**Dataset entries:**
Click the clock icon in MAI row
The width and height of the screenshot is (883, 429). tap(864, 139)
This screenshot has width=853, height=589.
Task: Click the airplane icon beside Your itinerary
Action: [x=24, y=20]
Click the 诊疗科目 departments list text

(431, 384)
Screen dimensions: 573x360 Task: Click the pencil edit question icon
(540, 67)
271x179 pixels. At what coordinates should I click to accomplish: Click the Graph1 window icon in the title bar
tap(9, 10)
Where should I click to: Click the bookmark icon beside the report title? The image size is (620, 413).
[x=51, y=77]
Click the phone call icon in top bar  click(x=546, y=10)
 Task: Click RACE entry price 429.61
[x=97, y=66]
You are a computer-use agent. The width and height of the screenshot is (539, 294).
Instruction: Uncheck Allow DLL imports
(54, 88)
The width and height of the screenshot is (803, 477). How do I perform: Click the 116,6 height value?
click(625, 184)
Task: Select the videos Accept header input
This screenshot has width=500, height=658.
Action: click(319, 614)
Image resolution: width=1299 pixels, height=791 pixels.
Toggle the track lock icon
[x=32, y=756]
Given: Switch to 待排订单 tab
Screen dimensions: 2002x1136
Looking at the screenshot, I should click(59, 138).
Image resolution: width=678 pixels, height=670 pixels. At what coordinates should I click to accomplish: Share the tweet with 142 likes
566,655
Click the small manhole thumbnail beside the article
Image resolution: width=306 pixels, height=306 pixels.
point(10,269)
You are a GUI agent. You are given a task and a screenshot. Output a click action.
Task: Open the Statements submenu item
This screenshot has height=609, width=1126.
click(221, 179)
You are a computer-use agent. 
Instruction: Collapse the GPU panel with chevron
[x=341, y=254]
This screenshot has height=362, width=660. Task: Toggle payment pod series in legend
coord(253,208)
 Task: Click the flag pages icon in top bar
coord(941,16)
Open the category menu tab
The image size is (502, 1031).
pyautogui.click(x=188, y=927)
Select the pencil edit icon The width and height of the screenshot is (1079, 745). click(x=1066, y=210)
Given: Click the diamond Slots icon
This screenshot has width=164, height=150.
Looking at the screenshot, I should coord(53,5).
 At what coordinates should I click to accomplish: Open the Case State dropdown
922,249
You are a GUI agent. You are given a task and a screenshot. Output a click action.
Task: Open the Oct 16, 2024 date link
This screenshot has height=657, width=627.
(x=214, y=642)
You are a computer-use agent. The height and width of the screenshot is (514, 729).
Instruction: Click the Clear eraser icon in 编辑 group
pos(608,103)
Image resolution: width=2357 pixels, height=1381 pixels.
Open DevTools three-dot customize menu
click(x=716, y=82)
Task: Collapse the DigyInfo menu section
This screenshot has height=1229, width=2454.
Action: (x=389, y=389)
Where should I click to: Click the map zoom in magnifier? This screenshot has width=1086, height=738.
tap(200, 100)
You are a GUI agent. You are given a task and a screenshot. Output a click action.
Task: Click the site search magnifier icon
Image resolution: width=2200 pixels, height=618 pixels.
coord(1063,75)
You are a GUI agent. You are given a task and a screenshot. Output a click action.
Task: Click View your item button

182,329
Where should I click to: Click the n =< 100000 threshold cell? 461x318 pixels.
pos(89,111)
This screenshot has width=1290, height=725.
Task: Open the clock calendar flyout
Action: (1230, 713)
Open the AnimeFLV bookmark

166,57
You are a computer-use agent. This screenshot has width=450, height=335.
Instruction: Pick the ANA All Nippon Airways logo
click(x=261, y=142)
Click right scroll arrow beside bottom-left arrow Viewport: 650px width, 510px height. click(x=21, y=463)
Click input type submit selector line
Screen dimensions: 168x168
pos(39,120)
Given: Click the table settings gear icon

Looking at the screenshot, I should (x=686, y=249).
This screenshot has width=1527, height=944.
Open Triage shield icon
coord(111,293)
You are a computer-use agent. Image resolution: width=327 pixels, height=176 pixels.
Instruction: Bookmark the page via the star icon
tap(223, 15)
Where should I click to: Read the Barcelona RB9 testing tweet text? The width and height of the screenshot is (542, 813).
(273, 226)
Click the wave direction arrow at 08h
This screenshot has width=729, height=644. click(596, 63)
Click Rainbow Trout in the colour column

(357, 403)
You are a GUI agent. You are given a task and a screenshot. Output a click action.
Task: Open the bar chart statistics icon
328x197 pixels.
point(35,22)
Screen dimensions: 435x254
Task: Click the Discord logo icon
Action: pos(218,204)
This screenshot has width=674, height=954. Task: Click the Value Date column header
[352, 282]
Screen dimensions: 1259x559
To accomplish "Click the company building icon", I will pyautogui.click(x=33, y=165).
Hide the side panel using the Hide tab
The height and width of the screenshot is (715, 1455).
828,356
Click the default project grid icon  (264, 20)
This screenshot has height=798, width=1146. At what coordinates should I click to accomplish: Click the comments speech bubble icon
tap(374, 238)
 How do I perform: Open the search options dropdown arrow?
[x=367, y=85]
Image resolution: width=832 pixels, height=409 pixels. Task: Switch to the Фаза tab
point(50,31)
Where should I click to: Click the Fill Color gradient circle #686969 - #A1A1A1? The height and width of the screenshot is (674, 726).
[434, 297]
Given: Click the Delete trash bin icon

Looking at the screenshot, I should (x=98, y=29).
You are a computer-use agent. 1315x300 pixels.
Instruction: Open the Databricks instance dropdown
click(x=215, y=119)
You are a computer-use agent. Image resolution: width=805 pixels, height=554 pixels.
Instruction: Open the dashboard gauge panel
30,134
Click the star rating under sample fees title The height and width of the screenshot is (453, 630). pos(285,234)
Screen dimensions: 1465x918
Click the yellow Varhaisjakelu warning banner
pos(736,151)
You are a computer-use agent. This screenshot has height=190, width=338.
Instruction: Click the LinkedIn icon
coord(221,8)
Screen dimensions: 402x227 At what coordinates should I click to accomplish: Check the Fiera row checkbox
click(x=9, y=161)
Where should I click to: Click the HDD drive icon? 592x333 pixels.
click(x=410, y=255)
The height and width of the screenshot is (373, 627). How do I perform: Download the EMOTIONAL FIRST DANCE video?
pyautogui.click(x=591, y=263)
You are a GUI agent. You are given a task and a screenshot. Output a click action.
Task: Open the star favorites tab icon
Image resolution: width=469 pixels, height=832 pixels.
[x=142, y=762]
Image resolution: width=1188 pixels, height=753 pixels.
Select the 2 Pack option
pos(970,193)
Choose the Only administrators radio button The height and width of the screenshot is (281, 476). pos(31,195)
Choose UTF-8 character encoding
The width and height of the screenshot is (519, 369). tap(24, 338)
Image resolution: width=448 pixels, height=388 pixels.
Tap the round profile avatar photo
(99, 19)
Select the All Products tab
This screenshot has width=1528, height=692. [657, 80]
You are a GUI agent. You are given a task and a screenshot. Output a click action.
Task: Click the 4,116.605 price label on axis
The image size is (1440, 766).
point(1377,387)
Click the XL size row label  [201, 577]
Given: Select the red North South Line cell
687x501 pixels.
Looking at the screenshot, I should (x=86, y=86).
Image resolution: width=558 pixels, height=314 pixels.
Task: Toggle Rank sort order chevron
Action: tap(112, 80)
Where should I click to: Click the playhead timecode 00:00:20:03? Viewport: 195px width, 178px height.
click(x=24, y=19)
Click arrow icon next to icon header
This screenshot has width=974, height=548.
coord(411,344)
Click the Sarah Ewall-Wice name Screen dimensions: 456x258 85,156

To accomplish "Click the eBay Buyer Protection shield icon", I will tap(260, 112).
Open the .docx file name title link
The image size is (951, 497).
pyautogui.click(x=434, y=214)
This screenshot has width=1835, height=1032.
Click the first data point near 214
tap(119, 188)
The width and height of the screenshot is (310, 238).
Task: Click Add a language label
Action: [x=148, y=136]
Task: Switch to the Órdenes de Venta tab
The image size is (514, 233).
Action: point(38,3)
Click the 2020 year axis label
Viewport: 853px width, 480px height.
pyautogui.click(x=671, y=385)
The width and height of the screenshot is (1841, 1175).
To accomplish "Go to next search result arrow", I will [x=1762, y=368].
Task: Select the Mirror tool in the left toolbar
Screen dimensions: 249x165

**YOUR OBJECTIVE:** Which lines in the items above contain the string "cell"? Return every such line, treating uppercase and lowercase as different.

**EXERCISE ANSWER:**
Where should I click to: Click the n =< 100000 threshold cell? 461x318 pixels.
Given: Select the red North South Line cell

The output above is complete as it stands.